• [Document segment]
*-*-*
You don’t know why the culprits are doing it (I assume it’ll all be revealed in the end), but you get to know each of them a little bit, and they all have different personalities. I like that each character is distinct, even though you don’t learn much about any of them. There’s one guest in particular to whom I really relate, and if I ever cosplayed, she would be on my list. I’m not going to say who because I don’t want to spoil it, but she really resonated with me. I am also quite fond of Lafcadio, and I’m curious to see how he fits into the whole scenario. I have my theories, and I’ll be thrilled if I’m correct. One interesting point is that everyone knows who he is. In the beginning, I assumed he was kind of the loner detective, but, no, he’s simply one of the guests in this murder mansion.
*-*-*
• [Dataset extract]

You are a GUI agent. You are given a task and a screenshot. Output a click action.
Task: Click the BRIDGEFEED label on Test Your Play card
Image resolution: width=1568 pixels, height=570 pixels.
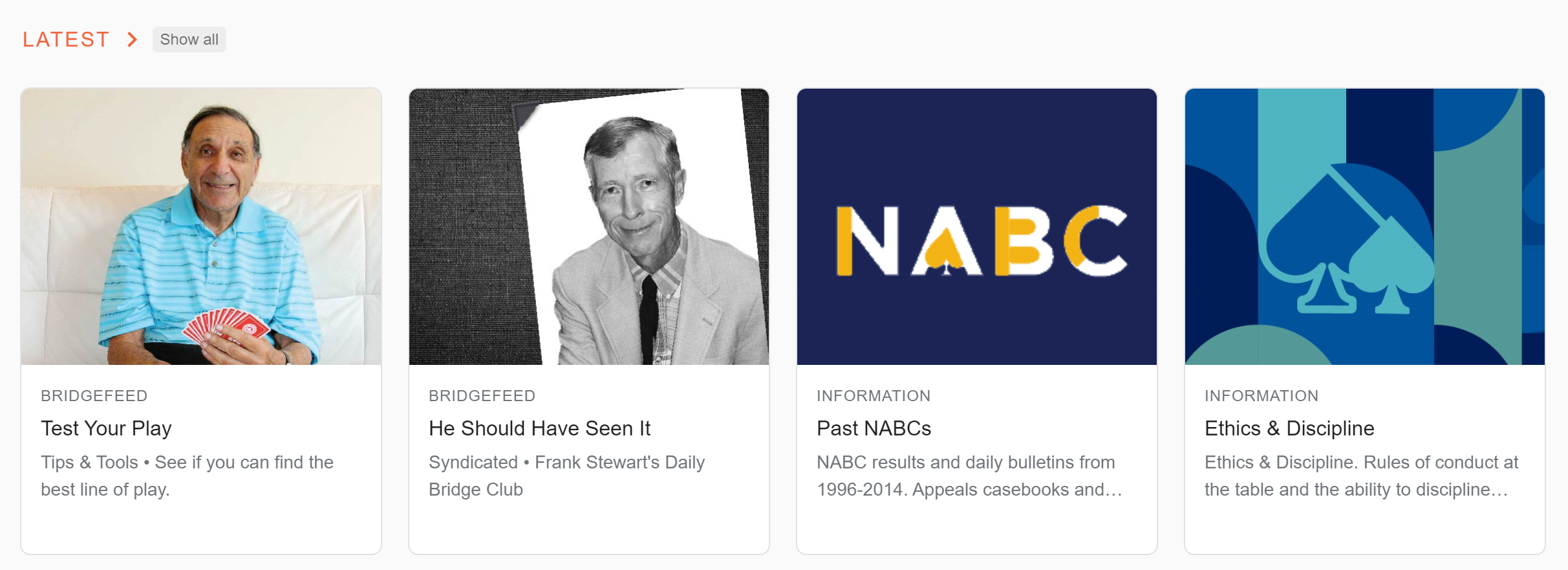tap(94, 396)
*-*-*
• [Challenge 1] In the murder-mansion review, why does the reviewer not name the guest they relate to? Answer in one to three sentences.
• [Challenge 2]
Using the murder-mansion review, decide whether each statement agrees with it:
(a) The reviewer already knows why the culprits are doing it.
(b) None of the other characters know who Lafcadio is.
(c) The reviewer finds each character distinct.
• [Challenge 3] Carry on the murder-mansion review from its last sentence.

• [Final result 1] The reviewer does not name the guest because they don't want to spoil it.

• [Final result 2]
(a) No: "You don’t know why the culprits are doing it"
(b) No: "everyone knows who he is"
(c) Yes: "I like that each character is distinct"

• [Final result 3]
One other small issue–you can pick up any item you come across at any time, even if you don’t need it to solve this particular murder. This messed me up more than once, and it seriously impeded my progress with one of the murders. There’s an item (I’m being purposely vague) that is found in two different places, one upstairs and one downstairs. The murder takes place upstairs, and I wasted several iterations of the day racing downstairs to get the item there because I thought I had to switch it with the item upstairs. It makes sense in context, but it was completely wrong. After replying this particular day several times, I finally took a quick peek at a playthrough, and I realized I had the right idea, but I was going about it in the wrong way. The item from downstairs didn’t play a part at all–indeed, it wouldn’t be relevant until a future murder.
I understand that all these murders are taking place on the same day, and it would probably be way too difficult to make items only available for any given murder, but it made me super-frustrated for that one murder. Part of it is my own fault, though, because I was overthinking the solutions in the beginning. It’s partly because I read and write murder mysteries, but it’s also because adventure games tend to have ridiculously complicated puzzles. Once I realized that the solutions had to be pretty simple in order to accomplish them within the given amount of time, I did much better in solving them.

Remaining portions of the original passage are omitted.